WEDNESDAY EVENING: The Captain saw me at the pool this afternoon and invited me, this time, to have dinner in his cabin. The Captain's cabin is very cozy and the dinner was served with the best wines. He made several glorious amorous proposals to me but I  stood very firm on my moral convictions.
 
THURSDAY EVENING: Tonight the Captain threatened to sink the ship, if I did not give into his amorous proposals.
 
FRIDAY MORNING:I saved 1,262 lives last night......THRICE.  

Tit 4 Tat

Husband: Sweety, instead of my salary I will give you 5000 kisses. OK!
Wife: Fine dear. Then I will give 250 kisses to milkman, 500 to servant, and 200 to dhobi.............

Risky Guess

A man standing in line at a check-out counter of a grocery store was very surprised when an attractive woman behind him said, "Hello!"
Her face was beaming. He gave her that "who-are-you?" look and couldn't remember ever having seen her before. Then, noticing his look, she figured she had made a mistake and apologized.
"Look," she said, "I'm really sorry, but when I first saw you, I thought you were the father of one of my children," and walked out of the store.
The guy was dumbfounded and thought to himself, what the heck is the world coming to? Here is an attractive woman who can't keep track of who fathers her children!
Then he got a little panicky.
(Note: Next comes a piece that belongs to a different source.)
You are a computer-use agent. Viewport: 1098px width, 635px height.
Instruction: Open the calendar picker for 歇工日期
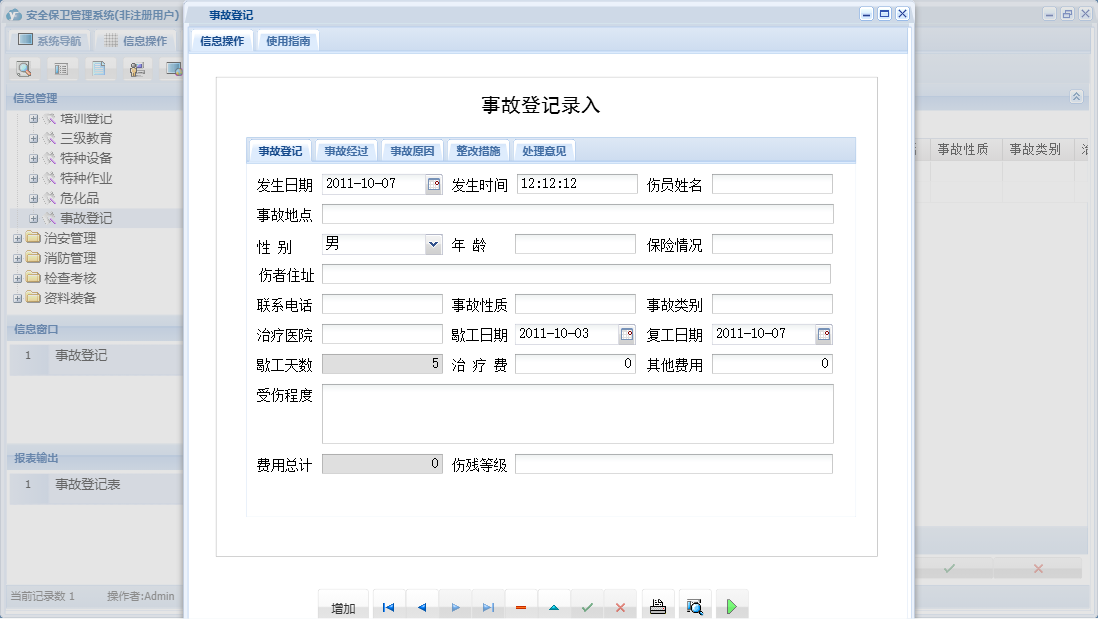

I don't remember her, he thought, but, MAYBE... during one of the wild parties I went to when I was in college... perhaps I DID father her child!
He ran from the store and caught her in the parking lot and asked, "Are you the girl I met at a party in college, and then we got really drunk and had wild crazy sex on the pool table in front of everyone?"
"No!" the woman said, with a horrified look on her face. "I'm your son's second-grade teacher."

Smart Engineers

A boy goes to shop and buys a big book.

He takes the book to a medical student and asks him how much time he will take to finish the book.

The Medical guy says 6 month's minimum   

Then he goes to a law student and asks the same question, he says minimum 3 months.

Then he goes to an engineer and asks the same question how much time will you take to finish the book???

The engineer says. "When is the exam?"